Give these lines again with every "screenshot" changed to "screen capture" and nothing else altered. Leave the pictures out.

+ + + + + + +

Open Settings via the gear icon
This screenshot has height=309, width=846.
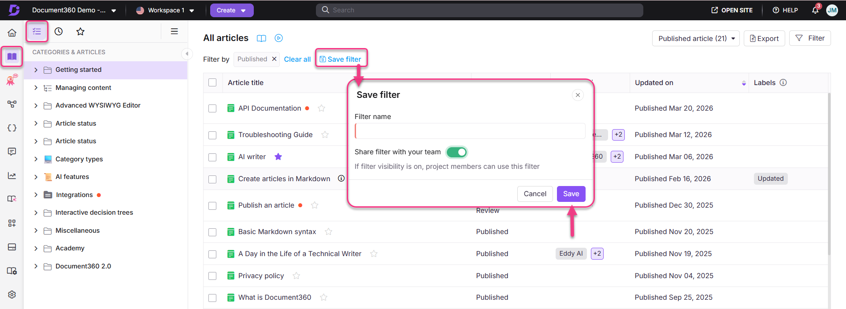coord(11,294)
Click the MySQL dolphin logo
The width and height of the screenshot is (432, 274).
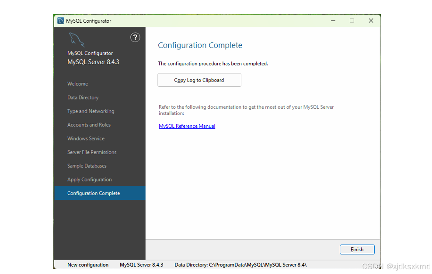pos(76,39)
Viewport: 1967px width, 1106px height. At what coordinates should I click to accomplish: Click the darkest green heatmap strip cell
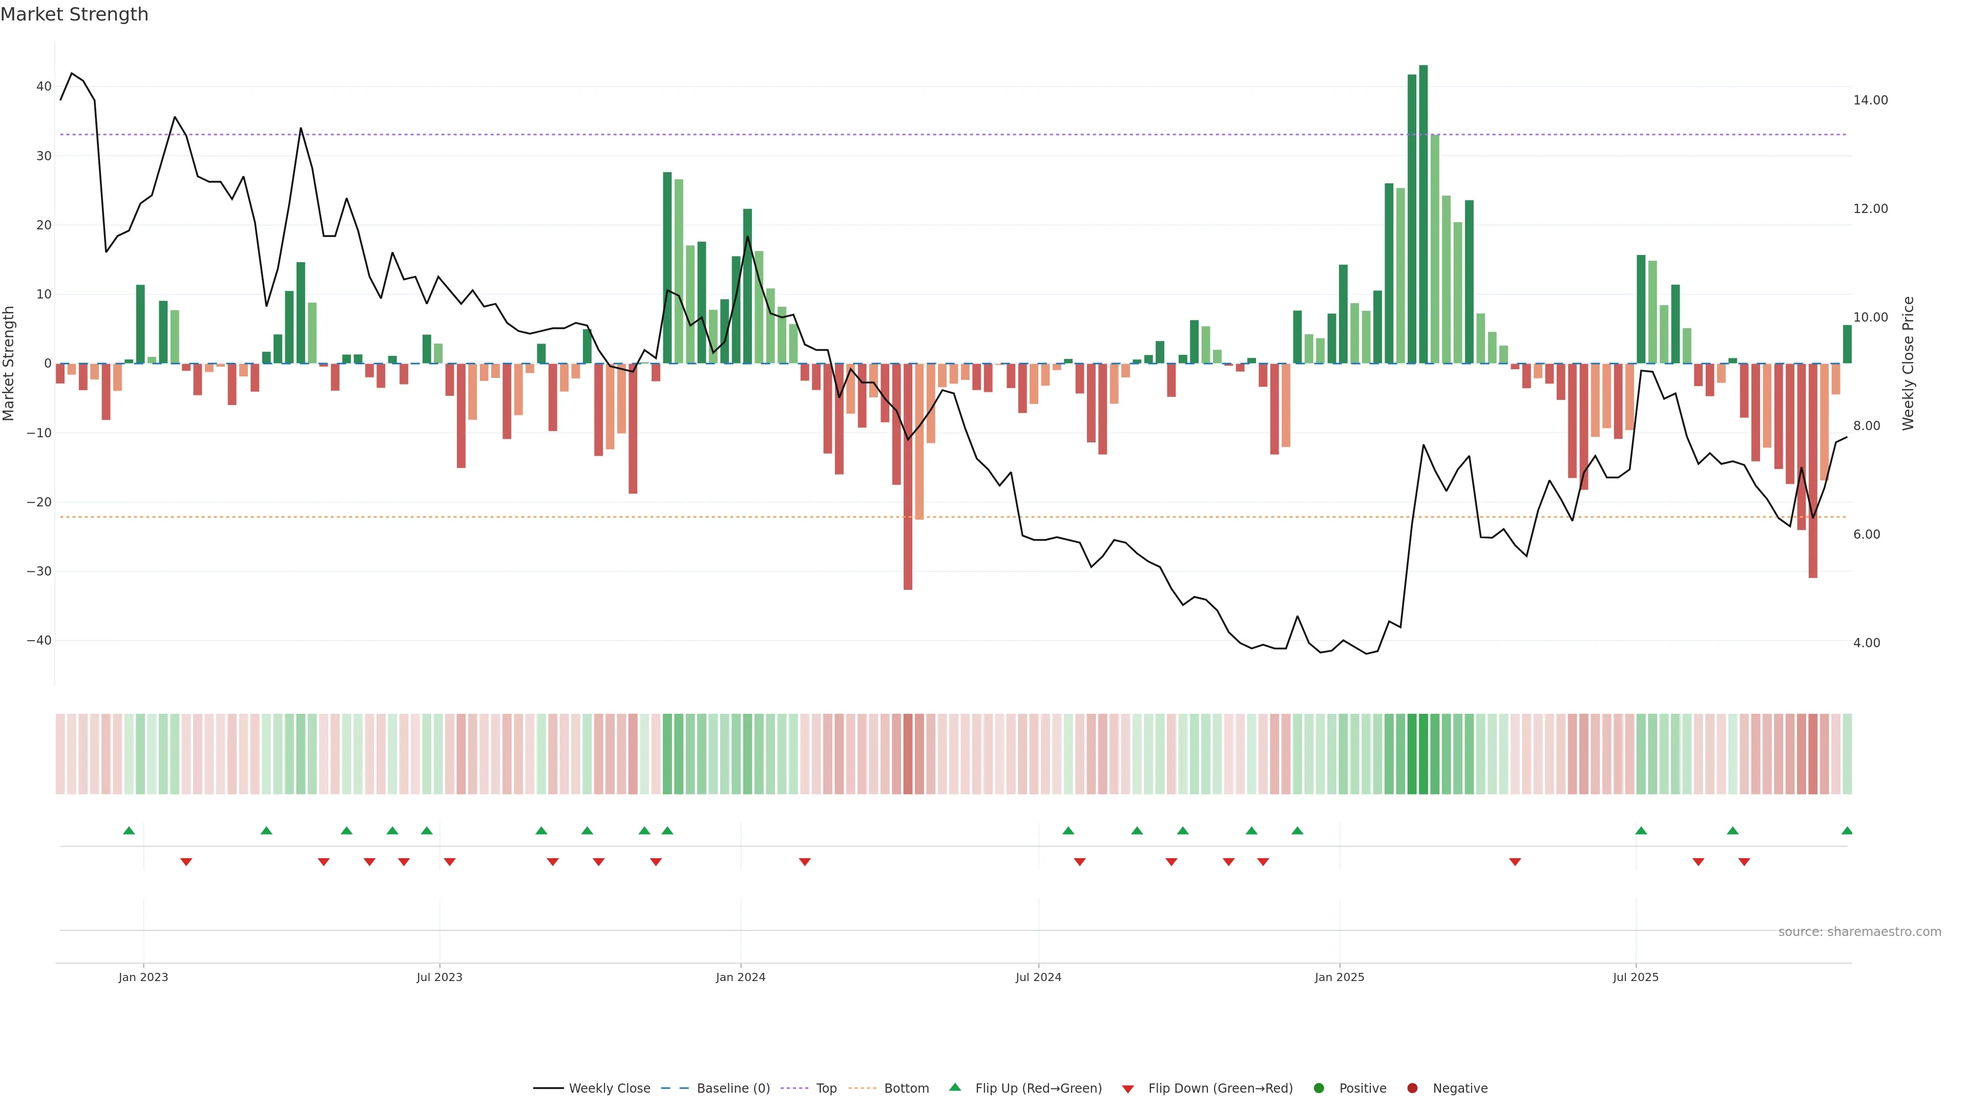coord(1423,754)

+ + + + + + +

-- THE RESPONSE --
Open Settings via the gear icon
This screen capture has height=309, width=846.
coord(11,294)
Click the MySQL dolphin logo
The width and height of the screen capture is (432, 274).
pos(76,39)
Viewport: 1967px width, 1106px height. At what coordinates should I click to accomplish: Click the darkest green heatmap strip cell
coord(1423,754)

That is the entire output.